» **PROVIDED ENTRIES**
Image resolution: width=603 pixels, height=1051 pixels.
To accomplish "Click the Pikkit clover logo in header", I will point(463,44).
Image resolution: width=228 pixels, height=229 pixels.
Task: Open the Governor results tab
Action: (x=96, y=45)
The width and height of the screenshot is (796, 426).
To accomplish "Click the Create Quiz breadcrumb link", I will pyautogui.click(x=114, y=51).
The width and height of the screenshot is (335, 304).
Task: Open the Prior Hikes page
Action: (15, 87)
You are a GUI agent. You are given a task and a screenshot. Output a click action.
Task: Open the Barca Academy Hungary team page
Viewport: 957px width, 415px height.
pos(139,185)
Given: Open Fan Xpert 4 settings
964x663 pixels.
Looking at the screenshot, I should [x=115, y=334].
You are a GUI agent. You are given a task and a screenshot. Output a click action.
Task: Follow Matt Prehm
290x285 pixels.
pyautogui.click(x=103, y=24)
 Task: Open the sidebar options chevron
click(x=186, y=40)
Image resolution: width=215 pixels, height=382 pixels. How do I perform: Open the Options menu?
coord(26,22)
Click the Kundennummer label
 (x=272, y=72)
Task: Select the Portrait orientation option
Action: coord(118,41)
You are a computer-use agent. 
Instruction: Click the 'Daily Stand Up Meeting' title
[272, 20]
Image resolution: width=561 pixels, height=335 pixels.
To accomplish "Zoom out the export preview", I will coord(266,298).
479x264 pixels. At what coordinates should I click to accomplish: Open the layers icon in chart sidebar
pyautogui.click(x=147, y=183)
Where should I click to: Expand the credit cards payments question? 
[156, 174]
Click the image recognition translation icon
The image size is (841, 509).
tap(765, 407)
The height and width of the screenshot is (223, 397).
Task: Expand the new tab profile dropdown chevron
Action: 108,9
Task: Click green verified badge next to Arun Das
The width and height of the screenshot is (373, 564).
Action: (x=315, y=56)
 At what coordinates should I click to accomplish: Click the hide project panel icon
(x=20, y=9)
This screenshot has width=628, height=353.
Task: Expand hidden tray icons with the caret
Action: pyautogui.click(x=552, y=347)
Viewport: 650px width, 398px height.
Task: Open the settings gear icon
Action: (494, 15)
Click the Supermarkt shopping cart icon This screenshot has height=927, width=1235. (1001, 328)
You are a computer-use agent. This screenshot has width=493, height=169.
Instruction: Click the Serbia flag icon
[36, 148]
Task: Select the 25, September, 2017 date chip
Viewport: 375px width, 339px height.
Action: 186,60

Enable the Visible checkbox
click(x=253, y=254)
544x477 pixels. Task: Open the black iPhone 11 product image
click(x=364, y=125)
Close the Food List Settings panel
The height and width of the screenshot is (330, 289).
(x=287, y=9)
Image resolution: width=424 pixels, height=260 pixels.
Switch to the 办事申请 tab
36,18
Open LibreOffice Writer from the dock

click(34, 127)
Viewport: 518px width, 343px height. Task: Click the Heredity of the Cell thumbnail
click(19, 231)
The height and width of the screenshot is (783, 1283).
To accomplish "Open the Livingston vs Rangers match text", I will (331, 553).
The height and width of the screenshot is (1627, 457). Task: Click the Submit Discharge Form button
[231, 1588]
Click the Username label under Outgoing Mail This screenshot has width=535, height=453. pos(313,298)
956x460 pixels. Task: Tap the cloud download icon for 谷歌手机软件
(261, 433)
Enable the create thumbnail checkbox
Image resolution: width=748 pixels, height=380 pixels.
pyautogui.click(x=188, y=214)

» **WORK REQUEST**
Reproduce each record exactly as it appears.

» **OUTPUT OF THE EXERCISE**
Image resolution: width=603 pixels, height=1051 pixels.
To accomplish "Click the Pikkit clover logo in header", I will point(463,44).
Image resolution: width=228 pixels, height=229 pixels.
Task: Open the Governor results tab
Action: (x=96, y=45)
The width and height of the screenshot is (796, 426).
To accomplish "Click the Create Quiz breadcrumb link", I will pyautogui.click(x=114, y=51).
The width and height of the screenshot is (335, 304).
Task: Open the Prior Hikes page
Action: (15, 87)
You are a GUI agent. You are given a task and a screenshot. Output a click action.
Task: Open the Barca Academy Hungary team page
Viewport: 957px width, 415px height.
pos(139,185)
Given: Open Fan Xpert 4 settings
964x663 pixels.
Looking at the screenshot, I should [x=115, y=334].
You are a GUI agent. You are given a task and a screenshot. Output a click action.
Task: Follow Matt Prehm
290x285 pixels.
pyautogui.click(x=103, y=24)
 Task: Open the sidebar options chevron
click(x=186, y=40)
Image resolution: width=215 pixels, height=382 pixels. How do I perform: Open the Options menu?
coord(26,22)
Click the Kundennummer label
 (x=272, y=72)
Task: Select the Portrait orientation option
Action: coord(118,41)
You are a computer-use agent. 
Instruction: Click the 'Daily Stand Up Meeting' title
[272, 20]
Image resolution: width=561 pixels, height=335 pixels.
To accomplish "Zoom out the export preview", I will coord(266,298).
479x264 pixels. At what coordinates should I click to accomplish: Open the layers icon in chart sidebar
pyautogui.click(x=147, y=183)
Where should I click to: Expand the credit cards payments question? 
[156, 174]
Click the image recognition translation icon
The image size is (841, 509).
tap(765, 407)
The height and width of the screenshot is (223, 397).
Task: Expand the new tab profile dropdown chevron
Action: 108,9
Task: Click green verified badge next to Arun Das
The width and height of the screenshot is (373, 564).
Action: (x=315, y=56)
 At what coordinates should I click to accomplish: Click the hide project panel icon
(x=20, y=9)
This screenshot has width=628, height=353.
Task: Expand hidden tray icons with the caret
Action: pyautogui.click(x=552, y=347)
Viewport: 650px width, 398px height.
Task: Open the settings gear icon
Action: (494, 15)
Click the Supermarkt shopping cart icon This screenshot has height=927, width=1235. (1001, 328)
You are a computer-use agent. This screenshot has width=493, height=169.
Instruction: Click the Serbia flag icon
[36, 148]
Task: Select the 25, September, 2017 date chip
Viewport: 375px width, 339px height.
Action: 186,60

Enable the Visible checkbox
click(x=253, y=254)
544x477 pixels. Task: Open the black iPhone 11 product image
click(x=364, y=125)
Close the Food List Settings panel
The height and width of the screenshot is (330, 289).
(x=287, y=9)
Image resolution: width=424 pixels, height=260 pixels.
Switch to the 办事申请 tab
36,18
Open LibreOffice Writer from the dock

click(34, 127)
Viewport: 518px width, 343px height. Task: Click the Heredity of the Cell thumbnail
click(19, 231)
The height and width of the screenshot is (783, 1283).
To accomplish "Open the Livingston vs Rangers match text", I will (331, 553).
The height and width of the screenshot is (1627, 457). Task: Click the Submit Discharge Form button
[231, 1588]
Click the Username label under Outgoing Mail This screenshot has width=535, height=453. pos(313,298)
956x460 pixels. Task: Tap the cloud download icon for 谷歌手机软件
(261, 433)
Enable the create thumbnail checkbox
Image resolution: width=748 pixels, height=380 pixels.
pyautogui.click(x=188, y=214)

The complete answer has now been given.